Spatial Transformations
- A transformation is characterized by the invariants it preserves.
- Orthogonal transformations preserve the origin and distances.
- The inverse of the transformation is the transpose.
- It represents either a rotation, where the orientation is preserved …
- … or a reflection, where the orientation is reversed. - The spectral theorem indicates that a symmetric matrix performs a (non-uniform) scaling along some set of orthogonal axes.
- Polar decomposition decomposes a matrix into
- an orthogonal matrix Q (i.e. rotation or reflection), and
- a symmetric positive-semidefinite matrix P (i.e. scaling). - An affine transformation (e.g. translation) in 2D can be represented by a linear transformation (e.g. shear) in 3D.
- A point has a non-zero homogeneous coordinate.
- A vector has a zero homogeneous coordinate. - A scene graph stores relative transformation in a directed graph.
3D Rotations and Complex Representations
- 2D rotations commute, but 3D rotations don’t.
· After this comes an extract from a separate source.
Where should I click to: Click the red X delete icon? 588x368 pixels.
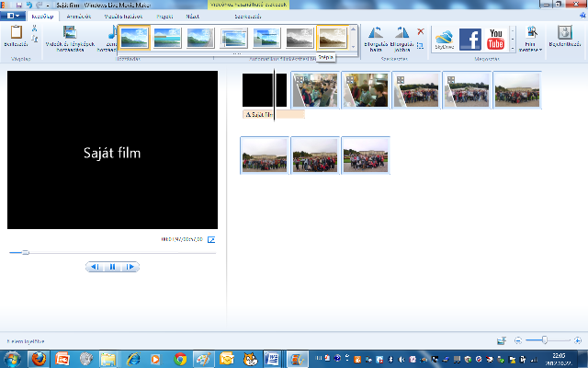pos(421,31)
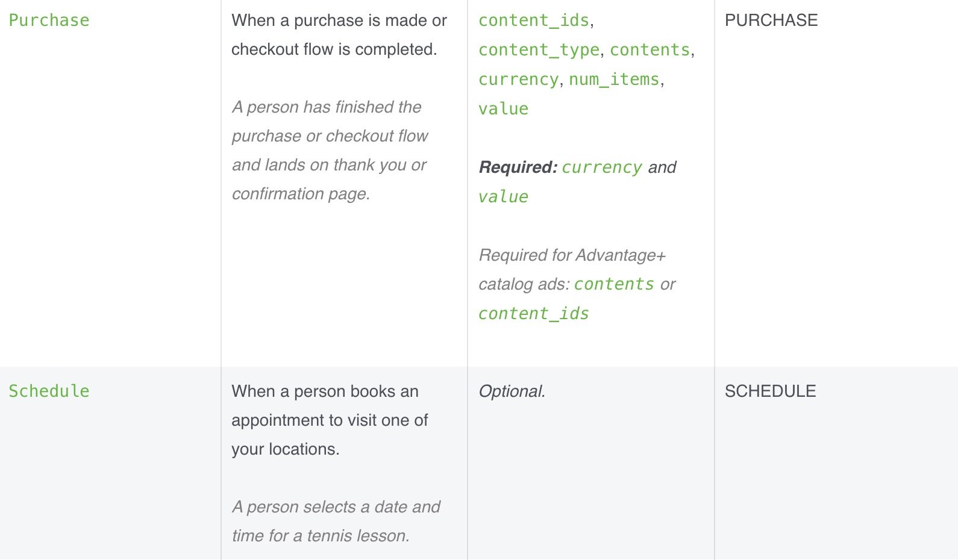Screen dimensions: 958x560
Task: Click italic content_ids in Advantage+ note
Action: click(534, 314)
- Imaginary unit is just a quarter-turn in the counter-clockwise direction.
- Complex multiplication amounts to angle addition and magnitude multiplication.
- A quaternion is a pair of a scalar and a vector.
- It easily represents a rotation around an axis by some angle. - Quaternions enable spherical linear interpolation (SLERP).
- Complex numbers are natural language for conformal (angle-preserving) maps.
Perspective Projection and Texture Mapping
- View frustum is the region the camera can see.
- Clipping eliminates primitives outside the view frustum.
- Near/far clipping is important for keeping finite-precision depth values accurate (z-fighting).
- The frustum is then (linearly) transformed into a unit cube. - 3D linear interpolation:
- Find the affine function passing the vertices of the triangle.
- Alternatively, calculate the barycentric coordinates. - Texture coordinates define a mapping from surface coordinates to points in texture domain.
- Texture aliasing happens when a single pixel on the screen covers many pixels of the texture.
- For magnification, just need to interpolate the value at the screen pixel center (via bilinear interpolation).
- For minification, need to calculate the average among neighboring texture pixels. - MIP map: store pre-filtered image at every possible scale, and look up each screen pixel from the appropriate level.
- The nearest integral level is calculated based on du/dx, dv/dx, du/dy, dv/dy.
- We further interpolate the value from the two neighboring integral levels (trilinear interpolation).
- For anisotropic filtering, it takes a further interpolation.
Depth and Transparency
- For each sample, the depth-buffer (a.k.a. z-buffer) stores the depth of the closest triangle seen so far.
- Depth is interpolated using barycentric coordinates.
- This doesn’t depend on the processing order of the primitives. - Opacity is represented as the value alpha.
- Pre-multiplied alpha is closed under composition of the over operation.
- Combine depth and transparency:
- First process fully opaque primitives (with depth tests) in any order.
- Then process uncovered semi-transparent primitives from back to front. - GPUs are heterogeneous multi-core processors with fixed functions for rasterization.
- Recent GPUs (Nvidia RTX) have rendering functions baked in.